** Begin Selected passage **

© Madeline Bocaro, 2023. No part of this site may be reproduced or re-blogged in whole or in part, in any manner without permission of the copyright owner.


Kraftwerk’s awesome title track is from their fifth album Radio-Activity, released in late 1975. This is a themed album revolving around the dual-meaning of the words, representing nuclear devastation and radio communications. The gorgeous and simple electronic sounds were stunning, and highly innovative for the time. The track was released as a single in France in 1976, and the album – in all countries, had German and English lyrics.

The album cover art features a 1930s Volksempfänger, “people’s radio” –  the affordable kind, used in Goebbels’ propaganda campaign, depriving citizens of independent thought. (Tuning in to foreign stations with an external antenna was a criminal offense in Nazi Germany. The bright red and yellow “radioactivity” graphic symbol replaced the Volksempfänger in the album reissues. A set of nuclear warning stickers was enclosed in initial releases of the album. It was Kraftwerk’s first completely electronic album, and the first produced at their own Kling Klang studio by band members Ralf Hutter and Florian Schneider.



The German language vocals seemed eerie, as we could not understand them. This is an ethereal piece which begins with an introductory previous track, the pulsing, clicking ‘Geiger Counter.’ The lovely, simple melody and the warmth of hypnotic electronic pulses lull us into a false security, while the lyrics are a dire warning. (One lyric line asks us to ‘Tune in to the melody’ transforming the meaning to convey the act of listening to music on the radio).

The envelopment we feel from the electronic pulses (resembling a heartbeat) is similar to the entrancing effect of LaMonte Young’s drones, adapted by The Velvet Underground. I love the glorious, angelic and ghostly backing wordless “vocals” (it was not comprehensible at the time that these were synthetic vocal sounds – as electronic music was still so new at the time). This was courtesy of the Vako Orchestron – which replicated organ, strings and choral sounds. The early electronic contraption was obtained in America during their then recent tour for their album Autobahn, which garnered extremely varied reviews. Ironically, the “voices” sound almost spiritual – probably the closest that Kraftwerk will ever come to Gospel music!


On his BBC6 radio show (February 13, 2022) Iggy Pop played ‘Geiger Counter’ / ‘Radio-Activity.’ His introduction:

This was a favorite of mine – a really important album for me in my life, I had sort of bottomed out with what they call proto-punk, or whatever I was playing.

I was out of gas, and this gave me new hope.”


Iggy has also said:

 “Ever since my adolescence, I’ve got angry when the radio played something trite and felt good when I liked something new. David Bowie introduced me to Kraftwerk. I met them and told them: “I go to sleep listening to your music!” They went very quiet and thought I was taking the piss, but it was the highest compliment I could pay anyone. Florian Schneider had such mental balls to lay down those melodies when so much music was ‘sell, sell, sell’. He trusted people to come round, which is my philosophy.”

** End Selected passage **

Job: In the text about Kraftwerk's Radio-Activity, which instrument produced the wordless backing "vocals"? The data has no connection to the text about Kraftwerk's Radio-Activity.

** Begin Material shown **

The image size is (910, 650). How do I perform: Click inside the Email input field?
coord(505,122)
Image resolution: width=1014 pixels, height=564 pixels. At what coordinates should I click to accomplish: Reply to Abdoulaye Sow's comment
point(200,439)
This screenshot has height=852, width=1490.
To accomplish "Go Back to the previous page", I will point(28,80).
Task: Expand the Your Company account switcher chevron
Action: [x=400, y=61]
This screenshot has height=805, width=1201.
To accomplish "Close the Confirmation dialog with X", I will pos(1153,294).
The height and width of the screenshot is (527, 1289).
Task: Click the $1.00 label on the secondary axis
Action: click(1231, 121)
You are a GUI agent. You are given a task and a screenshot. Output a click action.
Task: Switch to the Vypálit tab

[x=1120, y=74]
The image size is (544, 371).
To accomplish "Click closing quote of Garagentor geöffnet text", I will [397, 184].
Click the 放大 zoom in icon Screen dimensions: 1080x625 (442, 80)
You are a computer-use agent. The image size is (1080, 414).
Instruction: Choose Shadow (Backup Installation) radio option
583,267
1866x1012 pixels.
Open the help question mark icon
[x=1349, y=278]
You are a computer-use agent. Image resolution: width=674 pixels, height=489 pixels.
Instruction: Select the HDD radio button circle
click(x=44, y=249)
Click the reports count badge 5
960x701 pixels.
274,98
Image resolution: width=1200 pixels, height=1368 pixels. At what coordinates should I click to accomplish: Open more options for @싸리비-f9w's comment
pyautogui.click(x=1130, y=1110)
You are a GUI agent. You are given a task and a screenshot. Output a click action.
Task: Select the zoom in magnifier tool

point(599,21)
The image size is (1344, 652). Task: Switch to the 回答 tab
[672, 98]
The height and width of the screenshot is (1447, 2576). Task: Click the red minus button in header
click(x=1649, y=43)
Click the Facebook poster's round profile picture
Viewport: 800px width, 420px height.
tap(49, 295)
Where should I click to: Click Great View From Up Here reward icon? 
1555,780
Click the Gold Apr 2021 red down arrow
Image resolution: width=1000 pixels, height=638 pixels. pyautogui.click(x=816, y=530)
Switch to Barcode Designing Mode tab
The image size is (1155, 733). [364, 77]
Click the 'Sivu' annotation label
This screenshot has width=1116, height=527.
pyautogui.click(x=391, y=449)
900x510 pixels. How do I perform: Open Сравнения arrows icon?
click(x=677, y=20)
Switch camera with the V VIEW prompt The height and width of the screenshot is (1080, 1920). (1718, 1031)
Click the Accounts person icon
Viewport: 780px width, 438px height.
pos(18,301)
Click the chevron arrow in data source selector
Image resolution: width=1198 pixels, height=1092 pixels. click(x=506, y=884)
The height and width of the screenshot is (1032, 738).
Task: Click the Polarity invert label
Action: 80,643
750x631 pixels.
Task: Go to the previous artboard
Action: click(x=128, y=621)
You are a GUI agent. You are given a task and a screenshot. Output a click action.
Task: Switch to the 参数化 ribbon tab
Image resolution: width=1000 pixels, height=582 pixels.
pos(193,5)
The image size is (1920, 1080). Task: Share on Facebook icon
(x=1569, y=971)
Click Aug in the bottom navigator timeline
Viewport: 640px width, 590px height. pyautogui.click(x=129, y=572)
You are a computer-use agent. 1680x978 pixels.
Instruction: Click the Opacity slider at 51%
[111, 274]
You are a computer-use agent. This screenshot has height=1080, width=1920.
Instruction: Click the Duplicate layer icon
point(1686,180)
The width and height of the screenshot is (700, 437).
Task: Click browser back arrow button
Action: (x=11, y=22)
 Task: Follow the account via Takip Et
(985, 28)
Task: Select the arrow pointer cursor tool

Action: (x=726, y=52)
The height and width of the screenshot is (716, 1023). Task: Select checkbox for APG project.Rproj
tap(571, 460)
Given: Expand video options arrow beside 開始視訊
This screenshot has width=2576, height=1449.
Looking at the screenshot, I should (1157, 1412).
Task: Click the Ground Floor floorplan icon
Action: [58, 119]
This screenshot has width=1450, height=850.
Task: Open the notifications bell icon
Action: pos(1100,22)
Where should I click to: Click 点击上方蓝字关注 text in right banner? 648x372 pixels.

** End Material shown **

Final result: The Vako Orchestron.